December 4, 2013

Researchers Develop Wearable Battery

Wearable mobile electronic devices are a step closer to becoming a reality following the development of textile-based foldable batteries by a research team from the Korea Advanced Institute of Science and Technology. The batteries are designed to be rechargeable via lightweight solar cells.

The battery utilizes a current collector, binder and separators that incorporate a nickel and polyurethane-coated polyester yarn. The composition allows the battery to be folded several thousand times without losing any of its functionality.

According to the researchers involved in the project, previous attempts at the technology have failed due to the batteries being too inflexible. More durable electrodes made by dipping cloth in nanoparticle solutions have been stronger but have an electrical resistance that is too high to allow them to store adequate amounts of energy.

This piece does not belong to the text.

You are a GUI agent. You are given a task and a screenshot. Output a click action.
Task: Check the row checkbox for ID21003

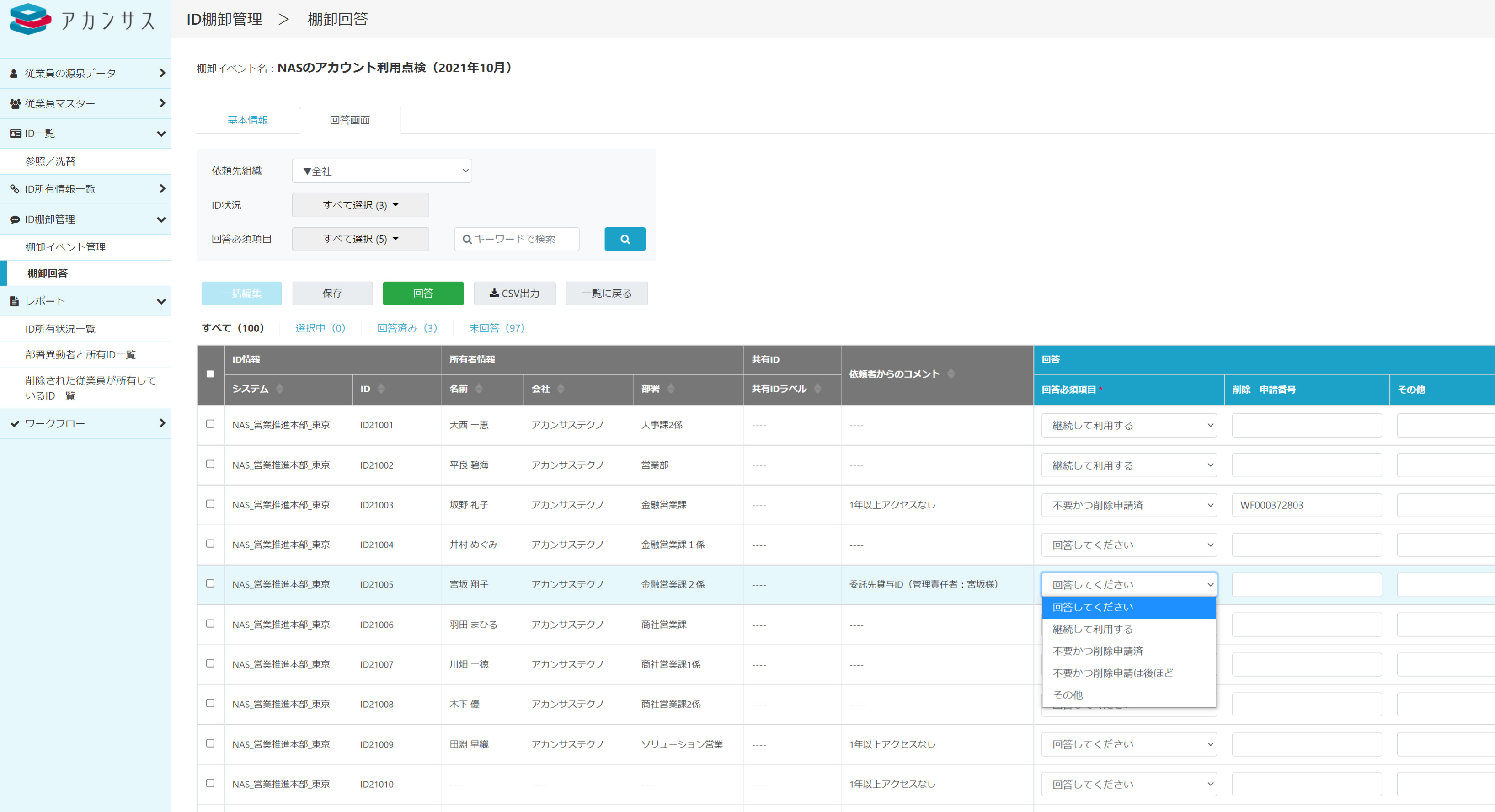[x=210, y=504]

The research team of Jang Wook Choi, Take-Soo Kim and Jung-Yong Lee, all of the Korea Advanced Institute of Science and Technology, redesigned the electrodes utilizing nickel, which is highly conductive, and using it to coat the fabric. By using polyurethane fabric they were able to eliminate binding problems and allow the battery to maintain its integrity. Anodes and cathodes were made using conventional battery materials.

The product has been tested extensively and was found to be capable of being folded and unfolded ten thousand times. To date it has been utilized in a sweatshirt and a sweatband, but future applications may include other types of clothing, watches and backpacks. The units are sealed so that the fabric can be washed without concern of damaging the battery.

The batteries will be recharged using flexible solar cells that are also integrated into the fabric. Further development plans are to improve the batteries storage capabilities.  The researchers anticipate that the new technology can be produced in already-established facilities.